Car, aussi étonnant que cela puisse paraître, Bordeaux a perdu le leadership – la direction pour les puristes – en la matière. Alain Rousset, président du Conseil régional, et battu aux dernières municipales par Alain Juppé, visitait le chantier le mois dernier : « Il manquait un lieu de rassemblement, la recherche autour du vin glissait vers d’autres régions, notamment celle de Montpellier ». Fichtre ! Bordeaux la Girondine doublée par la Languedocienne en matière de recherche viticole ? Principal initiateur du projet, le Conseil régional d’Aquitaine, qui finance l’ISVV à hauteur de 60%, n’a pas souhaité répondre à une question aussi « négative ». Il n’y pourtant pas lieu de rougir… Serge Delrot, chercheur à l’Inra et directeur de l’ISVV depuis mars 2006, nous a répondu sans détour : « C’était une décision politique nationale, prise par l’Inra il y a une vingtaine d’années. A Bordeaux, nous manquions de visibilité. Il fallait donc construire un grand institut pour répondre aux défis de demain ».

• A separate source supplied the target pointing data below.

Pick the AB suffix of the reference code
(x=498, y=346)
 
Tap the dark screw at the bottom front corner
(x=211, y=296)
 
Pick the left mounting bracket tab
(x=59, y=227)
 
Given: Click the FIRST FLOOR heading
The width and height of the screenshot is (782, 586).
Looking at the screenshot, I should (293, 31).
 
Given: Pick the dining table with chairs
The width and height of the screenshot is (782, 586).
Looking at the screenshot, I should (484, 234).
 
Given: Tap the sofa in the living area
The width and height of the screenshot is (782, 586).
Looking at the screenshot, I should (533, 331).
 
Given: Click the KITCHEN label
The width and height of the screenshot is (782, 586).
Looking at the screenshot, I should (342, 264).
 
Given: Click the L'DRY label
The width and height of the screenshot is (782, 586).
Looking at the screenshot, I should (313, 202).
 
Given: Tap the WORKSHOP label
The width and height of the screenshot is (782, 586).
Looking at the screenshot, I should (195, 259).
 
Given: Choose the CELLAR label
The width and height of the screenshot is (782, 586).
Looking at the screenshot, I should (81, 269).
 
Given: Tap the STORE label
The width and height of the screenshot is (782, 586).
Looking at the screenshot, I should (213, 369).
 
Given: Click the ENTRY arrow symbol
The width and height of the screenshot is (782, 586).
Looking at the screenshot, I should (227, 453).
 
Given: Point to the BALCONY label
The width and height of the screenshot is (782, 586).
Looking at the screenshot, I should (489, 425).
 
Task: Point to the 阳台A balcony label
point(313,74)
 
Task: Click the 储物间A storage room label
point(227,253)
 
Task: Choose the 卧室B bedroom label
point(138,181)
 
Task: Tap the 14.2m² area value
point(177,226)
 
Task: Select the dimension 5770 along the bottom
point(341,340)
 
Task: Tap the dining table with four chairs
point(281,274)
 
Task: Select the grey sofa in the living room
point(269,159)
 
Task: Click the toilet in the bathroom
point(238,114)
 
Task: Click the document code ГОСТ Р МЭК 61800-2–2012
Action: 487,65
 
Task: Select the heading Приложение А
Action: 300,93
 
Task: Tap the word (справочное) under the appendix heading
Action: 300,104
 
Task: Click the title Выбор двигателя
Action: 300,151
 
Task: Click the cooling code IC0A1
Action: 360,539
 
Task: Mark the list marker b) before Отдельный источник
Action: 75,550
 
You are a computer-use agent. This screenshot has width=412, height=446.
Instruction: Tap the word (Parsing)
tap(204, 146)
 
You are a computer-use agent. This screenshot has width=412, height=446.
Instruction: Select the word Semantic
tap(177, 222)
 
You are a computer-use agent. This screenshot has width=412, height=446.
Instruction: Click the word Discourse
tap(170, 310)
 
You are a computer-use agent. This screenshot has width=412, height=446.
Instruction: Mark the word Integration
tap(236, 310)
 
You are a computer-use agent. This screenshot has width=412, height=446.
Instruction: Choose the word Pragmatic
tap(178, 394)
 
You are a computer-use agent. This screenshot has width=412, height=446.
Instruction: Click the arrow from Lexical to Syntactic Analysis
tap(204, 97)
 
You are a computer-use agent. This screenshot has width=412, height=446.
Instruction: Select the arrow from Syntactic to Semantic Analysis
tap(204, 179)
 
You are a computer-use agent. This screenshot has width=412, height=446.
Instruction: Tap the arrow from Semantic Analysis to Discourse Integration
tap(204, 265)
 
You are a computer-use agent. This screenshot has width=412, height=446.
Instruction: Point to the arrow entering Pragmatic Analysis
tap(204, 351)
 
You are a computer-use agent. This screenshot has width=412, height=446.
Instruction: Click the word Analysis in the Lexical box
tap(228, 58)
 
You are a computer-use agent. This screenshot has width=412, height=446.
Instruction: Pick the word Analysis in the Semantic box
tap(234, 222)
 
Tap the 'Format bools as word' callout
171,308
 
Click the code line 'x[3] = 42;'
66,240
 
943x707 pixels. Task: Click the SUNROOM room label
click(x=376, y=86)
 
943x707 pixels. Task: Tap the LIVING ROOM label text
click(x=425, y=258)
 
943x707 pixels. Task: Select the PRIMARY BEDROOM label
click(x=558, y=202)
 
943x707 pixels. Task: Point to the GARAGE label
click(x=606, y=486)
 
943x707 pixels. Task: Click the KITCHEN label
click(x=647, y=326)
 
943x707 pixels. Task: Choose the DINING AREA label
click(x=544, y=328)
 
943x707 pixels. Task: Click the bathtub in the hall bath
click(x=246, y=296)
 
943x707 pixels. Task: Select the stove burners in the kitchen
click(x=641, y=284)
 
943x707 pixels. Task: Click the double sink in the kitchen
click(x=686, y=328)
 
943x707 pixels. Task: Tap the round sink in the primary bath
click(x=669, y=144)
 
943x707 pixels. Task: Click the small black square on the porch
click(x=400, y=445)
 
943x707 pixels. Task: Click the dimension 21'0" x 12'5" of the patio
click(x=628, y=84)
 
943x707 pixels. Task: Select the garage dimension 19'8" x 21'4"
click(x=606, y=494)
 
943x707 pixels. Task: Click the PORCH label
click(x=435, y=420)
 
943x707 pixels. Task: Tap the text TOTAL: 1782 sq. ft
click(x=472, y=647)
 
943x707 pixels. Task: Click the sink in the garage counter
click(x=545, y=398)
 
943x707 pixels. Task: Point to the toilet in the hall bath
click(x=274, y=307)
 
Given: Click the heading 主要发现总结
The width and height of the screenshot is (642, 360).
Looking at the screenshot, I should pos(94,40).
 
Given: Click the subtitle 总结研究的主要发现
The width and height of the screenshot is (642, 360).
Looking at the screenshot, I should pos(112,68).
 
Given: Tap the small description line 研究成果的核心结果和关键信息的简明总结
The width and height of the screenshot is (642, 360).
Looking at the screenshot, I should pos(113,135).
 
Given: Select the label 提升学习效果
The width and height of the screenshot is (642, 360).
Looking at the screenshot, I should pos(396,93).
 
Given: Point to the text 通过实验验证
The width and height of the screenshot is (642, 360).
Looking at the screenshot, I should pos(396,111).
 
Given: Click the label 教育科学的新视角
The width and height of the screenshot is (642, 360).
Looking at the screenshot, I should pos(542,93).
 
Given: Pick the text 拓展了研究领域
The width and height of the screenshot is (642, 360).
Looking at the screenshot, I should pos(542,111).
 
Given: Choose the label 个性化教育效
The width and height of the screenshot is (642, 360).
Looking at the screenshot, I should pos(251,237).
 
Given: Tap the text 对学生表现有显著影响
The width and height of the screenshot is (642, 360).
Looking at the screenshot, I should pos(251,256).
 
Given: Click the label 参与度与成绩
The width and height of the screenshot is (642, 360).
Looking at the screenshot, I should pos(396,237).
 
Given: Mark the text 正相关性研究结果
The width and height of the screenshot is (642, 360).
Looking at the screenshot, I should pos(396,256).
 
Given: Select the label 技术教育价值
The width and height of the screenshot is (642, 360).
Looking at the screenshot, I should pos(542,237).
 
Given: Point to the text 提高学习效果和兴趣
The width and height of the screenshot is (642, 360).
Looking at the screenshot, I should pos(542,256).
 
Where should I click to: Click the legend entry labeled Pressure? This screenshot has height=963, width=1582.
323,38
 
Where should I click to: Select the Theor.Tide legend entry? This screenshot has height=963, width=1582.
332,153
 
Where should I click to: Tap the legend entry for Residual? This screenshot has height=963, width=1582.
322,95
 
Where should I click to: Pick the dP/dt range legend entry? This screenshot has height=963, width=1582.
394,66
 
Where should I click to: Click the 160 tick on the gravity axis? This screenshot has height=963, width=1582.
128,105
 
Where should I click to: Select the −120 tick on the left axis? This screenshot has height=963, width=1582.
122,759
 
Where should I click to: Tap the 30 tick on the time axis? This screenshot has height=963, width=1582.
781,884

Et ces défis sont nombreux… Car les professionnels sont inquiets face aux mutations du monde viticole. Alain Rousset précise : « L’initiative est venue de la profession, qui m’avait alerté du fait qu’il manquait un lieu de rassemblement autour du vin ». Le conseil interprofessionnel du vin de Bordeaux (CIVB) finance d’ailleurs le projet à hauteur de 4,6%, et attend beaucoup de la recherche. Car de multiples menaces pèsent. Et certaines ne manquent pas faire froid dans le dos de tous les amateurs du jus d’octobre : « A terme, à cause du changement climatique, les vignerons bordelais ne pourront plus cultiver du merlot, il leur faudra changer de cépage », explique Serge Delrot. Un bordeaux sans le cépage qui a fait sa mondiale renommée ? Aussi inconcevable qu’un champagne sans bulles. « C’est donc l’un de nos deux axes principaux de recherche : l’adaptation au changement climatique, grâce à la diversité génétique des raisins. » Jusqu’à fabriquer un vin OGM ? « Nous n’en sommes pas là. La diversité génétique des raisins nous permet de nos adapter sans modifier les gênes. » Les buveurs invétérés de Pomerol, Saint-Emilion et autres Margaux l’ont échappé belle. Pour l’instant.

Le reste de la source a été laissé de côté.